Konstruktiver und destruktiver Neid
Dieser Exegese mag am Beginn einer Geschichte über Neid stehen; die ökonomischen Prinzipien unserer Zeit stehen jedenfalls an ihrem Ende. Denn Neid ist nicht nur schlecht. Im Gegenteil: Er kann eine treibende Kraft für Innovation und Wirtschaftswachstum sein. Wenn A sich mit B vergleicht und feststellt, dass B schöner wohnt, ein besseres Auto fährt und mehr Freizeit hat, dann wird A vielleicht einen Anflug von Neid verspüren.
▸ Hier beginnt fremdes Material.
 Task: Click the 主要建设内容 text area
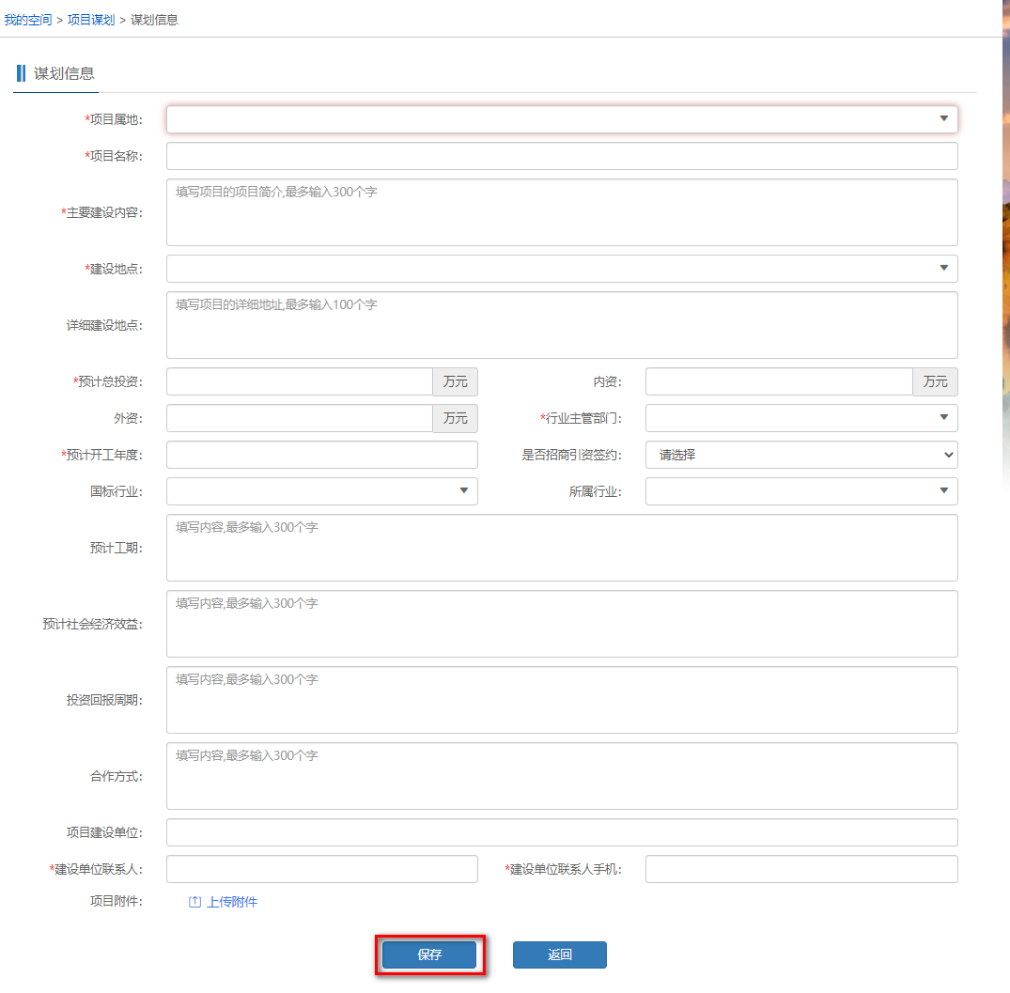(x=562, y=212)
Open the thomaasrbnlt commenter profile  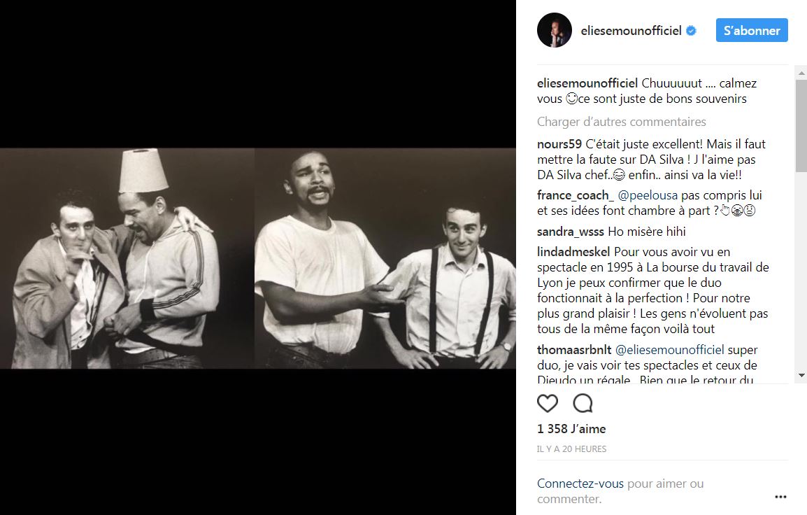click(x=574, y=350)
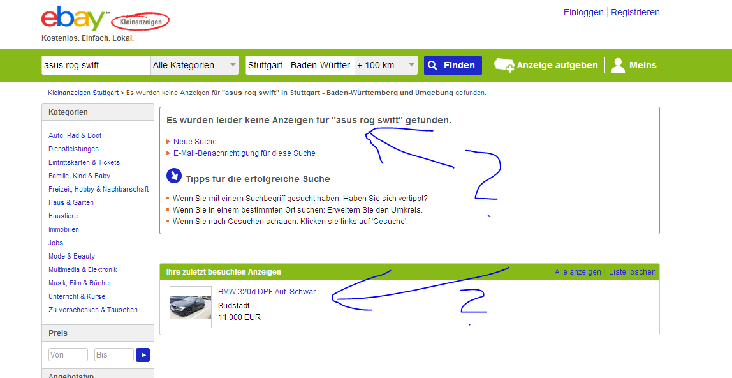Open the Einloggen link

coord(583,13)
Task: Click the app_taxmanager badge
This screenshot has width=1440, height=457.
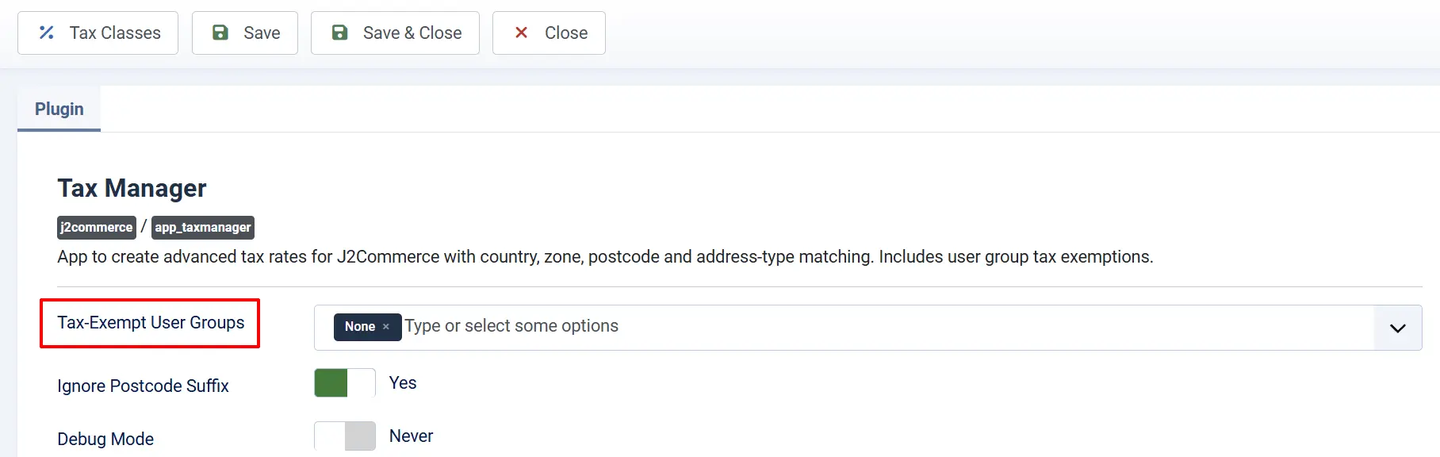Action: tap(203, 228)
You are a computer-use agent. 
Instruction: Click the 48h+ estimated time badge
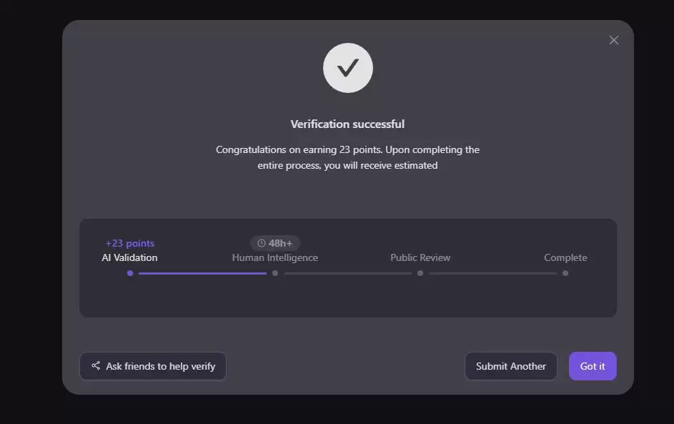coord(275,243)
Nun kommt es darauf an, welchen Weg A wählt, um mit dem Problem der Ungleichheit fertig zu werden: Spornt es ihn an, fleißiger zu sein und einen einträglicheren, aber weniger zeitraubenden Job zu suchen? Sich so lange zu bemühen, bis er in der Lage ist, sich neue Einrichtung, ein besseres Auto und einen längeren Urlaub zu leisten und so die Konjunktur zu beflügeln? Damit wäre der Neid, der aus dem Vergleich mit anderen entsteht, eine der Grundlagen einer Leistungsgesellschaft.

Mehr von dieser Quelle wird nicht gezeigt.